The video, she added, was “construed as something it was never intended to be, and I apologize for that.”
Sources described as having “knowledge of Whitmer’s participation in the video” told WJBK that the clip was part of a viral social media challenge involving awkwardly feeding people.
Following the video’s release, several Catholic groups, including the the Michigan Catholic Conference, slammed Whitmer and Plank with the Conference's chief executive officer, Paul Long, directly accusing the pair of “specifically imitating the posture and gestures of Catholics receiving the Eucharist.”
“It is not just distasteful or ‘strange’; it is an all-too-familiar example of an elected official mocking religious persons and their practices,” his statement continued.
Whitmer and the Michigan Catholic Conference have butted heads before over the governor’s support of reproductive rights and abortion access. Prior to issuing a public apology, however, the governor met with the organization.

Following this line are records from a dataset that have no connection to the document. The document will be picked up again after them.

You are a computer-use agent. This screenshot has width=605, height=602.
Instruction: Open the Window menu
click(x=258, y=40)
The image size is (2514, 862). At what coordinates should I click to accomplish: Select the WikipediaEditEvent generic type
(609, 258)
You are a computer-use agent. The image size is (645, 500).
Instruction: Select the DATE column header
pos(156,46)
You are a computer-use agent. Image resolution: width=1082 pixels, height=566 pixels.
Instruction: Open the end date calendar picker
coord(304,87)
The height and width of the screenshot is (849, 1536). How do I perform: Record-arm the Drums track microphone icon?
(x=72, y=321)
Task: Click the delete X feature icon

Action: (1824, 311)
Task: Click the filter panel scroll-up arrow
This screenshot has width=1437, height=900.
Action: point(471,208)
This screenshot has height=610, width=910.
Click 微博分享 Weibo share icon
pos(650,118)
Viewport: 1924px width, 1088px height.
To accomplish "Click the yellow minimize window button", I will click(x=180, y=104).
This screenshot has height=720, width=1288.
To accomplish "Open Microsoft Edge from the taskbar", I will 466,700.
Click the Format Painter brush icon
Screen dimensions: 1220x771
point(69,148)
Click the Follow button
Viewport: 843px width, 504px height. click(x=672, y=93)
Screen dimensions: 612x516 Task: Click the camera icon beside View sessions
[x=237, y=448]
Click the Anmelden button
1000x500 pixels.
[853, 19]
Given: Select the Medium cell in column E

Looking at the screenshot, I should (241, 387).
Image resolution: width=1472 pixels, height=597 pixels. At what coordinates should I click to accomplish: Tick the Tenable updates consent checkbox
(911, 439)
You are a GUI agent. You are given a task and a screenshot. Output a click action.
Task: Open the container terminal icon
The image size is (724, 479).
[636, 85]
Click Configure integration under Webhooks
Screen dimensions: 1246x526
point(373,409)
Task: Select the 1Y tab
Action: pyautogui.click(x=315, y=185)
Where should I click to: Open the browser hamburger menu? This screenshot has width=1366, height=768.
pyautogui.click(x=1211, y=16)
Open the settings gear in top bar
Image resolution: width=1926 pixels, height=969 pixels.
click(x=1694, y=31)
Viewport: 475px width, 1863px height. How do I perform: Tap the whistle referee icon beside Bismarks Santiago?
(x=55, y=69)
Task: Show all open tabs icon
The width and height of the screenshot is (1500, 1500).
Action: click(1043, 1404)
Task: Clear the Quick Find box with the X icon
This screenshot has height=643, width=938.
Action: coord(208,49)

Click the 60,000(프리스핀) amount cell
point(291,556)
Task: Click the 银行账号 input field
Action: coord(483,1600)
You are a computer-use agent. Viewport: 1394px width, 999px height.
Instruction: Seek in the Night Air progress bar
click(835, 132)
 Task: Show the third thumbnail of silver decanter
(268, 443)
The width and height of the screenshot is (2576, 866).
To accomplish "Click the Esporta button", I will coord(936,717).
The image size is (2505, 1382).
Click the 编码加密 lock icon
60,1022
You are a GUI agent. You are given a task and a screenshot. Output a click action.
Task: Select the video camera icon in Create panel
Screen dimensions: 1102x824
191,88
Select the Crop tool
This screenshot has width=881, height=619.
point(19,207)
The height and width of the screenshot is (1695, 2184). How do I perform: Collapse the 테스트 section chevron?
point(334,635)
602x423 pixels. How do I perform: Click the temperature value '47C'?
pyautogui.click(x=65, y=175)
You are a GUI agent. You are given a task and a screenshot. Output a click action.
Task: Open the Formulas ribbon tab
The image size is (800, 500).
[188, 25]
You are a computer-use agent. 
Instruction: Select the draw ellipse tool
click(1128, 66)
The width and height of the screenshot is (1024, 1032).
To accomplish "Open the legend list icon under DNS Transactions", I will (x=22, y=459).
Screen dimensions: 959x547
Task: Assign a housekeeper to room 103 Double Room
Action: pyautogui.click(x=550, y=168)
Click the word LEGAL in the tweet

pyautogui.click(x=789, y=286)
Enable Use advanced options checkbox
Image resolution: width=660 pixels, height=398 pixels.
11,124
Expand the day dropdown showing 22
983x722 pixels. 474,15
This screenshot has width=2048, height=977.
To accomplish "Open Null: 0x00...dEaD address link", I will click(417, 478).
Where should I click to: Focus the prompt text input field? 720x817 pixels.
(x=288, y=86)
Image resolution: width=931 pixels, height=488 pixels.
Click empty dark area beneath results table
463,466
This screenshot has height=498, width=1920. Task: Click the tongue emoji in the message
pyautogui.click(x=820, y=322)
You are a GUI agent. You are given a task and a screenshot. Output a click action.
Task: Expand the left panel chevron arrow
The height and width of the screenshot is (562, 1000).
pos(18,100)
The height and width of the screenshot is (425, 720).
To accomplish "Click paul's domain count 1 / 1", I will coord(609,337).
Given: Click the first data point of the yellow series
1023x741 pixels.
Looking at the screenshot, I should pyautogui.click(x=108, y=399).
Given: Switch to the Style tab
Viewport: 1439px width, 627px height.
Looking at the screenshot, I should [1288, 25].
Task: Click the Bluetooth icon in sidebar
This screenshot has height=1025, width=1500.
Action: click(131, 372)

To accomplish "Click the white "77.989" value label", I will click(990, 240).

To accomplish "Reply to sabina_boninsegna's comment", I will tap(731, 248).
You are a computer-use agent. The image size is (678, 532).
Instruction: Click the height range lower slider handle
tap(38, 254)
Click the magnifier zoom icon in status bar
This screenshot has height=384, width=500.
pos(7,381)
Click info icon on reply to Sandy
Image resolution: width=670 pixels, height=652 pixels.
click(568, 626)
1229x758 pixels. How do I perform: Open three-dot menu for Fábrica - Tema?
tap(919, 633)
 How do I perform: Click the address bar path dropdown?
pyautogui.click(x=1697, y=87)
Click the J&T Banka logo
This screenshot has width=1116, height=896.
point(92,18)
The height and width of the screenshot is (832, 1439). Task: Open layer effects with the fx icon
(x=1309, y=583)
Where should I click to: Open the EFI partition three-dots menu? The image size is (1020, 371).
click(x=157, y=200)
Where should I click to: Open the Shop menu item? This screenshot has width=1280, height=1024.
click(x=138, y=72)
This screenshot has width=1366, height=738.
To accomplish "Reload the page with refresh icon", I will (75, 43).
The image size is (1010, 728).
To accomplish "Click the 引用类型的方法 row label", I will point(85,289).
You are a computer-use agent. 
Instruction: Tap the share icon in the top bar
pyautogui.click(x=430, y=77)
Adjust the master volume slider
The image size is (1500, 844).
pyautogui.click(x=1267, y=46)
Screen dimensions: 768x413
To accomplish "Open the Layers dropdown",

Still, Long claimed in his his statement, “While dialogue on this issue with the governor’s office is appreciated, whether or not insulting Catholics and the Eucharist was the intent, it has had an offensive impact.”
Whitmer, who became Michigan’s governor in 2019, has emerged as a regular face on the Harris-Walz campaign trail. Her state is an key swing state in the upcoming 2024 election, expected to decide what is predicted to be a neck-in-neck race between Kamala Harris and Donald Trump.